The authors show how colonial legacies, resource constraints, and global academic hierarchies still shape who gets to learn, teach, and be heard – yet they highlight growing, African-led efforts to decolonise curricula, strengthen research capacity, and build fairer partnerships. The spirit is hopeful: universities can be engines of inclusion and leadership if we align mindset, money, and methods with Africa’s own priorities.
First, the article traces how colonial histories still influence today’s universities – what gets taught, whose ideas count, and who belongs. Western theories and methods are still privileged, while African knowledge traditions are underrepresented. Student movements (like #RhodesMustFall, #FeesMustFall) have pushed institutions to confront symbols, syllabi, and structures, prompting curricular reforms and more use of African languages and scholarship. Progress is real but uneven; resistance and systemic inertia remain. The takeaway for learners: mindset matters: see African knowledge as foundational, not supplemental.
Second, the authors detail material and structural constraints that limit research and access. Many universities are chronically underfunded; faculty juggle heavy teaching and admin loads with few incentives for sustained research, prompting talent loss and dependence on short-term, donor-driven projects. In the global system, funding priorities, conference locations, visa hurdles, and publishing biases centre the Global North and sideline African voices. Still, green shoots are visible: initiatives foster more equitable collaborations; some associations are lowering financial barriers; and institutions are revising promotion criteria to value research contribution.
Bottom line: Inequality is real, but it is also tractable when mindset and mechanism move in tandem.
The action steps we can take are:
- (1) for Students: join curriculum-change efforts; seek courses and readings led by African scholars; organise peer research circles and open-access sharing.

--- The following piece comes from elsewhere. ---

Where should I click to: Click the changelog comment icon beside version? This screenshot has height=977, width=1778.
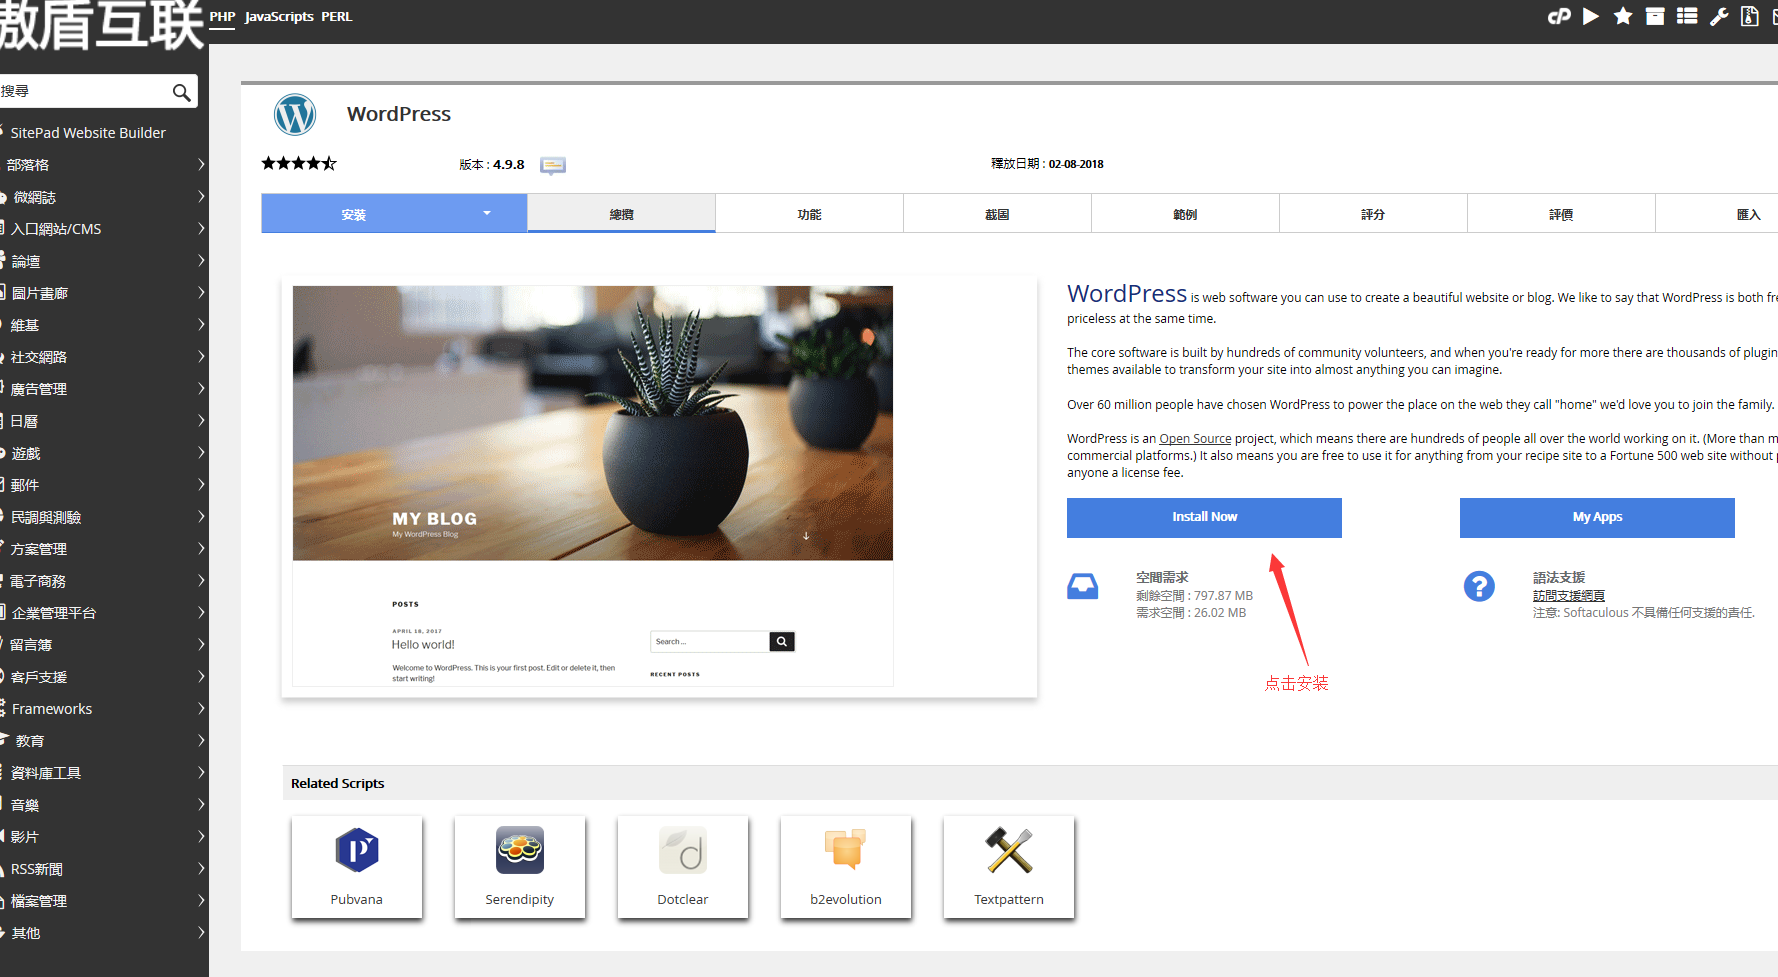553,165
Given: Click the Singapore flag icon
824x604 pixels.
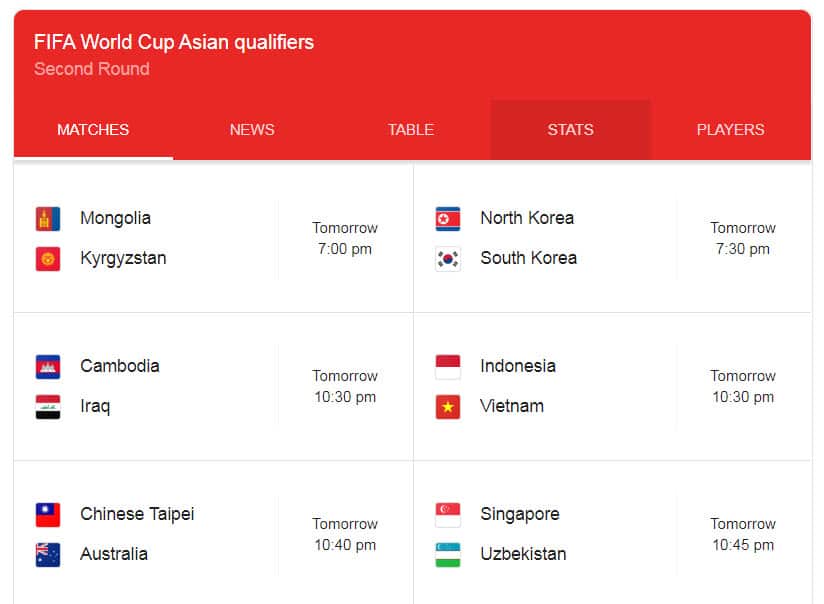Looking at the screenshot, I should pyautogui.click(x=446, y=514).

- (2) for Faculty: redesign modules to centre African scholarship and methods; co-create syllabi with students; adopt fair authorship and data-sharing practices.
- (3) for Departments/Universities: ring-fence time and seed funds for research; reward mentorship and community engagement; support South-South networks; create travel/visa support for conferences. (4) for Research Offices: prioritise Africa-led agendas in grants; require equitable PI roles and budget control for African partners.
- (5) Publishers/Funders (especially in the Global North): expand fee waivers and open-access pathways; broaden reviewer pools; back Africa-defined priorities with unrestricted, multi-year funding.
- (6) All actors: measure success by contribution to SDG 4 (quality education), local relevance, and knowledge plurality – not just citations or rankings. The mindset shift is simple and powerful: treat African universities not as peripheral participants but as leaders in global knowledge – then resource them accordingly.